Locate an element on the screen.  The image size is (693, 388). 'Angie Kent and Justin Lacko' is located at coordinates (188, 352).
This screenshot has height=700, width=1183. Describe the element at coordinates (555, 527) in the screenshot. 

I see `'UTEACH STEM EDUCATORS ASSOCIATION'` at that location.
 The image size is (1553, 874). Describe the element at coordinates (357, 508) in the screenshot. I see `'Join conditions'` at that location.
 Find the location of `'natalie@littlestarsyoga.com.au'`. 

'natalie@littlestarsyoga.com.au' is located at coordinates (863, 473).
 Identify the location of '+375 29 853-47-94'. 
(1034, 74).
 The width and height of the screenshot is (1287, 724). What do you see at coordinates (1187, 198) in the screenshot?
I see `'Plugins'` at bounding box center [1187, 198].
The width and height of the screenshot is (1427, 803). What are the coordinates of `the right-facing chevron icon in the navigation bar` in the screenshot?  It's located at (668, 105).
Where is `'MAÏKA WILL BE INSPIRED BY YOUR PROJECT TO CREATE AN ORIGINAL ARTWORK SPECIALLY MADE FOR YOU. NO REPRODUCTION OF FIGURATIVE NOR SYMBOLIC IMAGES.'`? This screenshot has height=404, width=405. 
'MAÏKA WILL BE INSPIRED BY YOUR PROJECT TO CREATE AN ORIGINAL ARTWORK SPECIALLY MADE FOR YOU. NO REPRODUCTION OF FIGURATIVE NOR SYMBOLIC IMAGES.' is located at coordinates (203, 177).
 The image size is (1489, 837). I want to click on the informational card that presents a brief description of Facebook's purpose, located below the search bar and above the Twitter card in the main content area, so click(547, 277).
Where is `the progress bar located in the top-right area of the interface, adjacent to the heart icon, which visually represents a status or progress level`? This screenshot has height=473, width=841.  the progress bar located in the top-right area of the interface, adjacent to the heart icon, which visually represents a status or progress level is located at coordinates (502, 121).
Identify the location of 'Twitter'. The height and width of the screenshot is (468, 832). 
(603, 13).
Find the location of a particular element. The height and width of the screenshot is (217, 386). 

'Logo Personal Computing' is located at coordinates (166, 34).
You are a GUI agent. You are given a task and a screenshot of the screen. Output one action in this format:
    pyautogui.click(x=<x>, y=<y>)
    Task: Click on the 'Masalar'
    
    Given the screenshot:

● ● ●

Required task: Reproduce all of the entries above verbatim, keeping every line in its original order and form.

Result of the exercise:
Locate an element on the screen.  The image size is (693, 388). 'Angie Kent and Justin Lacko' is located at coordinates (188, 352).
This screenshot has height=700, width=1183. Describe the element at coordinates (555, 527) in the screenshot. 

I see `'UTEACH STEM EDUCATORS ASSOCIATION'` at that location.
 The image size is (1553, 874). Describe the element at coordinates (357, 508) in the screenshot. I see `'Join conditions'` at that location.
 Find the location of `'natalie@littlestarsyoga.com.au'`. 

'natalie@littlestarsyoga.com.au' is located at coordinates (863, 473).
 Identify the location of '+375 29 853-47-94'. 
(1034, 74).
 The width and height of the screenshot is (1287, 724). What do you see at coordinates (1187, 198) in the screenshot?
I see `'Plugins'` at bounding box center [1187, 198].
The width and height of the screenshot is (1427, 803). What are the coordinates of `the right-facing chevron icon in the navigation bar` in the screenshot?  It's located at (668, 105).
Where is `'MAÏKA WILL BE INSPIRED BY YOUR PROJECT TO CREATE AN ORIGINAL ARTWORK SPECIALLY MADE FOR YOU. NO REPRODUCTION OF FIGURATIVE NOR SYMBOLIC IMAGES.'`? This screenshot has height=404, width=405. 
'MAÏKA WILL BE INSPIRED BY YOUR PROJECT TO CREATE AN ORIGINAL ARTWORK SPECIALLY MADE FOR YOU. NO REPRODUCTION OF FIGURATIVE NOR SYMBOLIC IMAGES.' is located at coordinates (203, 177).
 The image size is (1489, 837). I want to click on the informational card that presents a brief description of Facebook's purpose, located below the search bar and above the Twitter card in the main content area, so click(547, 277).
Where is `the progress bar located in the top-right area of the interface, adjacent to the heart icon, which visually represents a status or progress level`? This screenshot has height=473, width=841.  the progress bar located in the top-right area of the interface, adjacent to the heart icon, which visually represents a status or progress level is located at coordinates (502, 121).
Identify the location of 'Twitter'. The height and width of the screenshot is (468, 832). 
(603, 13).
Find the location of a particular element. The height and width of the screenshot is (217, 386). 

'Logo Personal Computing' is located at coordinates (166, 34).
You are a GUI agent. You are given a task and a screenshot of the screen. Output one action in this format:
    pyautogui.click(x=<x>, y=<y>)
    Task: Click on the 'Masalar'
    
    Given the screenshot:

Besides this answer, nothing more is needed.